Der kenianische Erziehungsminister William Ruto, der Führer der Verfassungsgegner, gestand gestern noch vor Bekanntgabe eines offiziellen Endergebnisses die Niederlage seiner Gruppe ein. "Die Kenianer haben entschieden, und wir respektieren die Entscheidung", betonte Ruto. Nun sei nicht die Zeit zu klagen, "sondern uns zu vereinen und das Land nach vorne zu bringen". Zuvor hatte der Reform-Anführer, Energieminister Kiraitu Murungi, den Sieg der neuen Verfassung gefeiert und ebenfalls zur Überwindung der politischen Gräben aufgerufen: "Es gibt eine neue Republik, ein Kenia, wonach sich die Kenianer gesehnt haben."

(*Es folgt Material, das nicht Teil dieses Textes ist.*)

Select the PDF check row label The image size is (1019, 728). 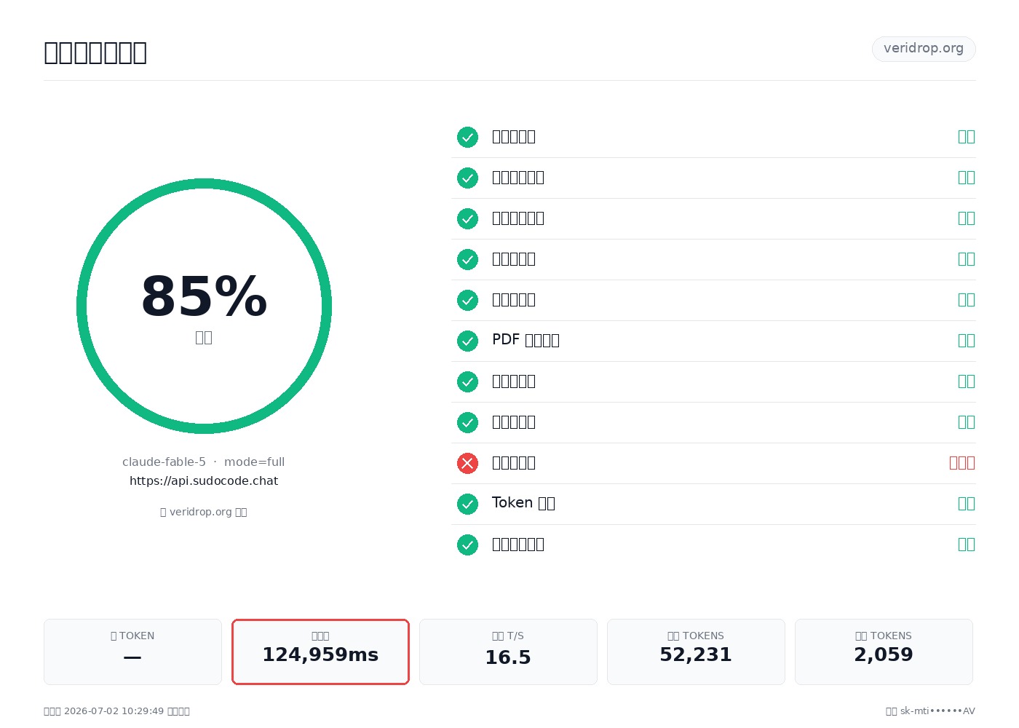(x=526, y=340)
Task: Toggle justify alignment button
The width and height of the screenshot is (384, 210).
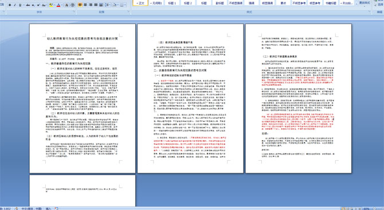Action: click(96, 5)
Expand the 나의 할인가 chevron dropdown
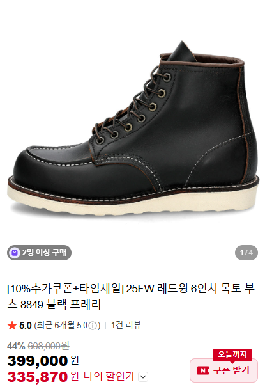Viewport: 265px width, 389px height. 142,377
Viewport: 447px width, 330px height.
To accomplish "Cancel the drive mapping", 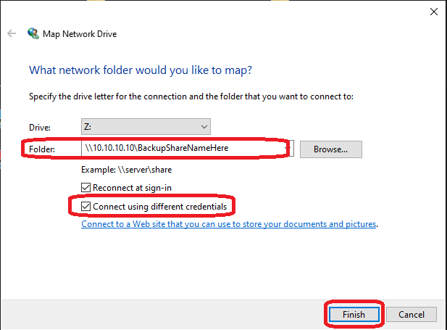I will pos(412,314).
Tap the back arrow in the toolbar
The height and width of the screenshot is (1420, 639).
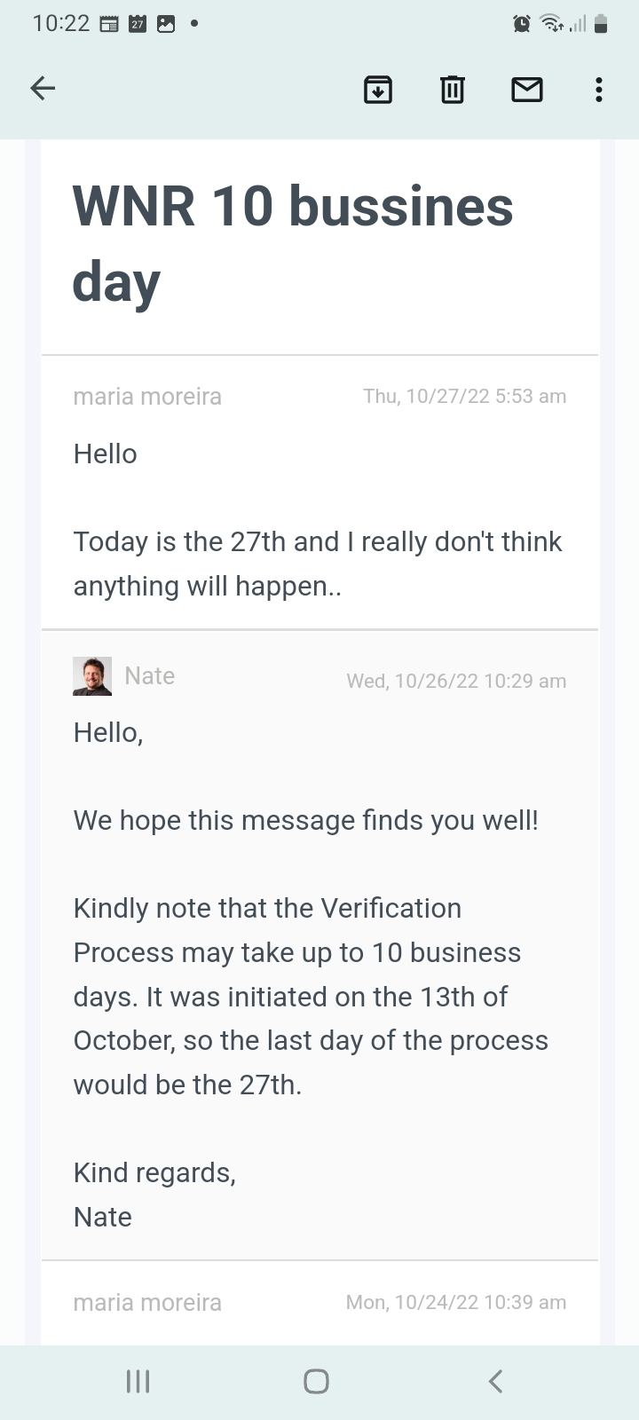[x=43, y=88]
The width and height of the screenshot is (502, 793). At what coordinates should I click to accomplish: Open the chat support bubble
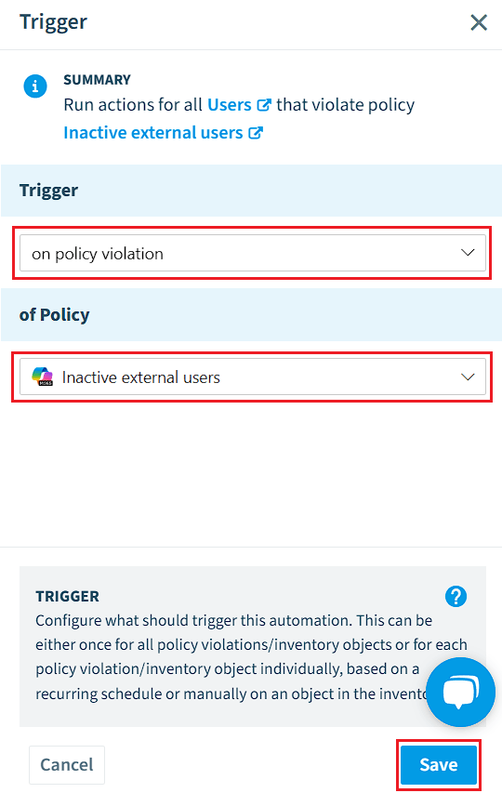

Die neue Verfassung beschneidet die Macht des Präsidenten, stärkt die Rolle der Justiz, teilt das Land in 47 Provinzen, führt eine zweite Parlamentskammer ein und stellt die Weichen für eine Landreform. Die Bürgerrechte werden garantiert. Auf kirchlichen Widerstand stößt die Zulassung der Abtreibung aus medizinischen Gründen und die Anerkennung islamischer Familiengerichte.

Zweieinhalb Jahre nach den von blutigen Unruhen überschatteten Präsidentenwahlen im Dezember 2007 war das Referendum von Ängsten vor neuer Gewalt begleitet worden. Die Wahl selbst verlief aber friedlich, ohne größere Zwischenfälle. Die Wahlleitung bemühte sich um größtmögliche Transparenz. Fernseh- und Radiosender berichteten rund um die Uhr live über Einzelergebnisse. Zehntausende Polizisten hatten den Urnengang gesichert, vor allem im zentralkenianischen Rift Valley, das nach den Präsidentenwahlen Schwerpunkt brutaler ethnischer Gewalt war. Das Rift Valley ist die einzige Region Kenias, in der die neue Verfassung auf breite Ablehnung stieß - mehr als eine Million Menschen stimmten dort gegen die Verfassung, 654 000 Wähler billigten sie.